/auth-system

Primary LanguageTypeScript

Requirements

Node 14+

Setting up

Run the available setup script using yarn run setup

Alternatively, run the following individual commands:

  1. Generate an environment file defining PORT=3033 and JWT_SECRET. The secret can be any value.
  2. Run yarn to install packages
  3. Provision the database using npx knex migrate:latest
  4. Build the app using yarn run build
  5. Start the server using yarn run start

Features

The app has a few basic features:

Authentication

Users can create accounts and login using the /authenticate endpoint The schema is:

{
  email: EmailAddress,  // must be valid email
  password: String,    
  create: Boolean,      // set to 'true' if signup
  createdAt: DateTime
}

Authentication and refresh tokens are passed in the cookie header as _jwt and _ref respectively

Returns:

{
  userId: EmailAddress,
  token: JWT,
  refreshToken: RefreshToken
}

Welcome

Authenticated users can request a welcome message and image using the /welcome endpoint Returns:

{
  msg: String,
  img: URL
}

Settings

Settings defines an endpoint allowing different account settings to be updated. Currenty, only password is defined. The user's password can be updated like this:

{
  password: {
    currentPassword: String,   // server verifies current password before allowing change
    newPassword: String
  }
}

UI

The UI handles authentication and displaying welcome messages, along with changing passwords The app loads the default page, after which it queries the /authenticate endpoint to determine whether it has a valid token. If not, the backend will try to refresh the token using the refresh token passed in the header. If it can refresh, a new auth token and refresh token are passed along and the request continues. If the token can't be refreshed, an error response is returned and the user must authenticate again with an email and password.

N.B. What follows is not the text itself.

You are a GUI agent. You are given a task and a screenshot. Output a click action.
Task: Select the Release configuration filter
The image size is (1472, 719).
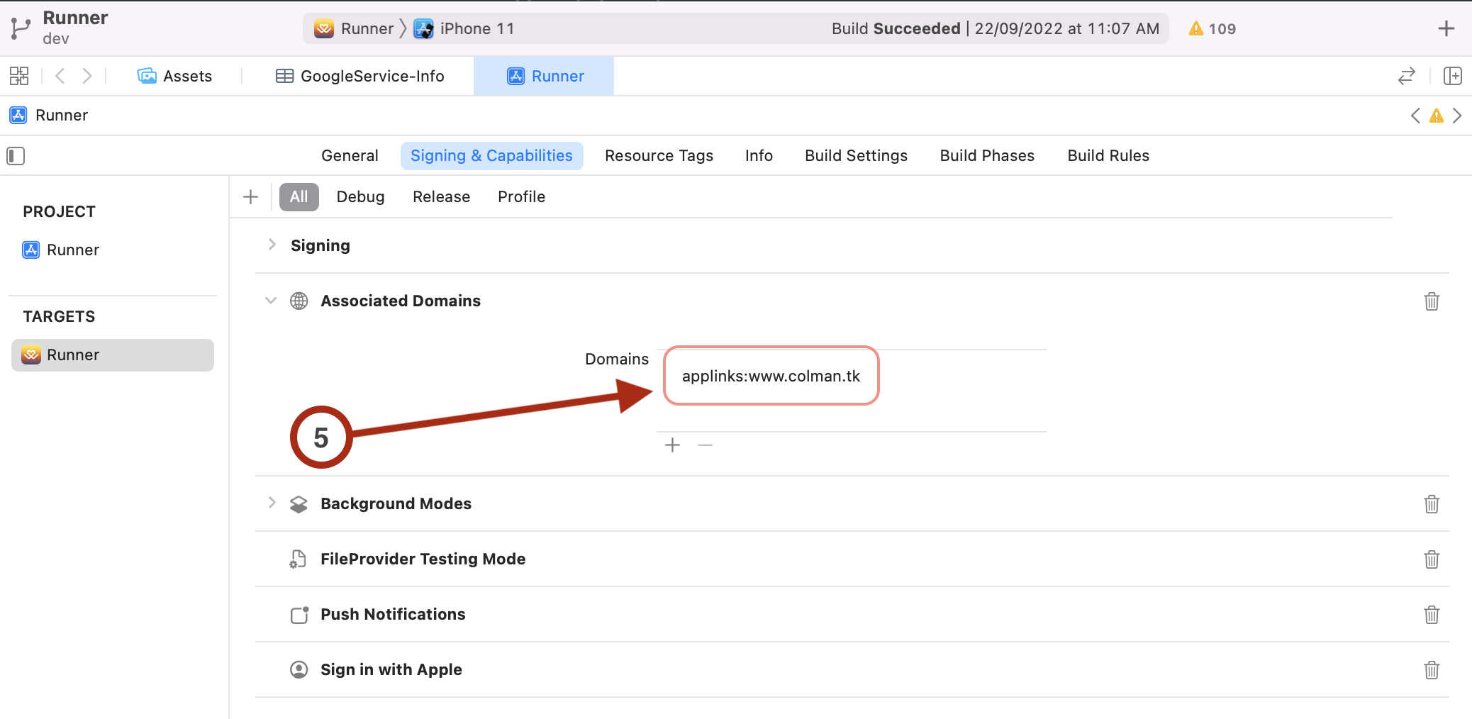(x=441, y=196)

If the user is authenticated, the app state reflects this by displaying the Welcome component, which sends an authenticated request to the /welcome endpoint to retrieve the day's message and image.

Structure

The app is broadly split into a few parts:

/db

Contains the database driver for Knex and migrations. Also houses the SQLite database file once provisioned. The SQLite database contains users and refresh tokens. It is not seeded.

/frontend

Holds the React app:

  • /components: Reusable components directory
  • /hooks: Custom React hooks
  • /pages: App views
  • /providers: Context providers for global app states

/public

Stylesheets, compiled scripts, etc.

/routes

API routes

/lib

Helper functions for signing tokens, middlewares, etc.

/tests

Automated unit tests

/views

Hold the view controllers used by Express

Testing

Tests are built using Jest Run tests by starting the server yarn run start and using yarn run test

TODOs and Considerations

Some things to consider for implementation in a production system:

  • Security: Passwords are stored in plaintext in a SQLite database file. This is neither secure nor stable enough for a production system. Passwords should be salted before being written and the database should exist as a standalone instance, either managed or unmanaged. It should be backed up and redundant to reduce downtime. In production, we'd also use SSL to secure transmissions.
  • Scalability: This app only has a couple routes, but for larger apps it would make more sense to use a frontend framework like Next to handle routing.
  • Styling: Production apps should have a style guide and component library.
  • Tests: More robust tests for more edge cases. The small number of tests currently written is simply a result of the time constraints.
  • Documentation: This README should be cleaned up and a dedicated documentation page set up.
  • Load balancing: This app uses the built in Express server to listen on a port for requests. In production, we'd want to load balance and potentially turn the associated service into serverless functions
  • Email verification: This app doesn't verify emails to keep the project self-contained for evaluation purposes. Ideally, this app would use an email server to send verification links, password reset links, new login notifications, etc.